Innovation and technology have the potential to improve farm productivity, efficiency and incomes across the agri-food system. However, it is important that these products are developed and distributed inclusively and with users at the center of the design and delivery approach. Companies have an important role to play in co-developing and scaling innovative farming solutions and ensuring rural infrastructure is accessible to all members of agricultural communities in training and capacity-building.
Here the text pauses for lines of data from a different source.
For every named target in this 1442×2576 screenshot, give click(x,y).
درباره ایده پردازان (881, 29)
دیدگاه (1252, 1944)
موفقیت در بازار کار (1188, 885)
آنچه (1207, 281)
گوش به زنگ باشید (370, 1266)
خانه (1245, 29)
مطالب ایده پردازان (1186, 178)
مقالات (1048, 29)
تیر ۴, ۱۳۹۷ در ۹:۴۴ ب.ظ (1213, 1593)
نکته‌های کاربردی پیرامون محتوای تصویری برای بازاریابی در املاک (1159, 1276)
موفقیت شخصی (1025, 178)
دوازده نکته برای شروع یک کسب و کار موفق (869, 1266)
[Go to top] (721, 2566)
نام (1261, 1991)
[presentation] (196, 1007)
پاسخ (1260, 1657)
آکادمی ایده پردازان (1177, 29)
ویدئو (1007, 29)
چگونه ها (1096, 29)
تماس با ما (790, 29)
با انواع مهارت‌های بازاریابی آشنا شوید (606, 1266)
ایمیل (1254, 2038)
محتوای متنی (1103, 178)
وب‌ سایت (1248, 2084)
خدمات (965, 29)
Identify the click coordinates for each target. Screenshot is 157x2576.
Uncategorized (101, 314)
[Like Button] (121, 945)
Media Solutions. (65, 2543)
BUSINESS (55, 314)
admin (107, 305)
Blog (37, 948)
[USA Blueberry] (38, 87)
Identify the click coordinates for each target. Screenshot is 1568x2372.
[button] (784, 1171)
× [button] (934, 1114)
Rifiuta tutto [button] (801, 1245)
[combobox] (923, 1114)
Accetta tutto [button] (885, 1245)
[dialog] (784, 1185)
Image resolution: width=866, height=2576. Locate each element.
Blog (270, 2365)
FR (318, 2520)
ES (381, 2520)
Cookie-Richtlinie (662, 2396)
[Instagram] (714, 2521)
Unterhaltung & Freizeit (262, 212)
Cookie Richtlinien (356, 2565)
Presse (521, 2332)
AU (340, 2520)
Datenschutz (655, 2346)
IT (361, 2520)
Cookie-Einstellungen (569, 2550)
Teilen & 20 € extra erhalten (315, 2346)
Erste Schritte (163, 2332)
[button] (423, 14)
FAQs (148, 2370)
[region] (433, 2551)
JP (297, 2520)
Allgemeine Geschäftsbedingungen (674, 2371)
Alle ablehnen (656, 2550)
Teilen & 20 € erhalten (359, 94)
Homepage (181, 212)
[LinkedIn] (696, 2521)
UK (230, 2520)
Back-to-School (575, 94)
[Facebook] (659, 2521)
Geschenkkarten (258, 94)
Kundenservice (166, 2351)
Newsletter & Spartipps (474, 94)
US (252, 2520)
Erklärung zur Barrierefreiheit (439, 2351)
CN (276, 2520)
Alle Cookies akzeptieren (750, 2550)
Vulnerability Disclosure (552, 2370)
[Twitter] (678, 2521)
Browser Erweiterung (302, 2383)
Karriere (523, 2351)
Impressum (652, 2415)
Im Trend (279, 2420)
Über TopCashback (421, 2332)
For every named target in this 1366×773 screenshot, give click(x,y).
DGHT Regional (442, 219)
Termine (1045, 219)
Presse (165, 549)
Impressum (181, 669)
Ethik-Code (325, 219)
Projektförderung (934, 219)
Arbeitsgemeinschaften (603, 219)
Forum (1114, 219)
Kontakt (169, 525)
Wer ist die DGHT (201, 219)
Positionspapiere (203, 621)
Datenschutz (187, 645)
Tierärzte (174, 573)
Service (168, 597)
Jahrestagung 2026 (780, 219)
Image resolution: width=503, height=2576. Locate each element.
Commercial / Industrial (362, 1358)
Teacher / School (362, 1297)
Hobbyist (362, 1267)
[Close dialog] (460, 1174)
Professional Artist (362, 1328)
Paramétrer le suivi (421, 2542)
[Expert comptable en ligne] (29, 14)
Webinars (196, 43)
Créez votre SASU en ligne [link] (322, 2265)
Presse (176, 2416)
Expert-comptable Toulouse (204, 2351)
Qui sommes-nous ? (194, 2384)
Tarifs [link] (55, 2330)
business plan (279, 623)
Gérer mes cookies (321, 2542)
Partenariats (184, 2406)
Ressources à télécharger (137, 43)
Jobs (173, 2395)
To reach the SDGs and meet the consumption demands of a rapidly growing population, actors throughout the agri-food sector must leverage disruptive technologies and business models that connect and distribute benefits across value chains. A disparate supply base, comprised of many impoverished farmers with limited IT access and inadequate internet connectivity within rural communities must be connected to this ecosystem. While some farms in developed countries are equipped with new technologies that leverage drones, smart irrigation, and instant market information at farmers’ fingertips, most smallholder farmers lack access to these technologies and infrastructures. In addition, new technologies are necessary to minimize the one-third of all food that is lost or wasted from farm to fork.
The market opportunities in agri-tech are strong – for example, 90% of the market for digital services that support African smallholder farmers remains untapped; and agri-weather advisory services have the potential to yield benefits worth over USD$ 430 billion for India’s 90 million agricultural households. In addition, integrating new technologies across agri-supply chains can improve efficiency and logistics; reduce resource use; and minimize food loss and waste, which in turn can save businesses and farmers money and stimulate income growth. Businesses can also leverage new technologies to gain deeper insights into their supply chain and ensure that consumers’ calls for transparency are met.
GAA-EL focuses on elevating best practices for cultivating farmer uptake of new technologies, and is bringing together business, producer groups and key decision-makers to address existing challenges, scale initiatives, and identify co-financing opportunities for innovation, with farmer livelihoods at the center. Beyond highlighting key technologies that improve livelihoods, GAA-EL is engaged in driving innovation in procurement approaches and methodologies to boost supplier diversity and equitable value distribution across the supply chain.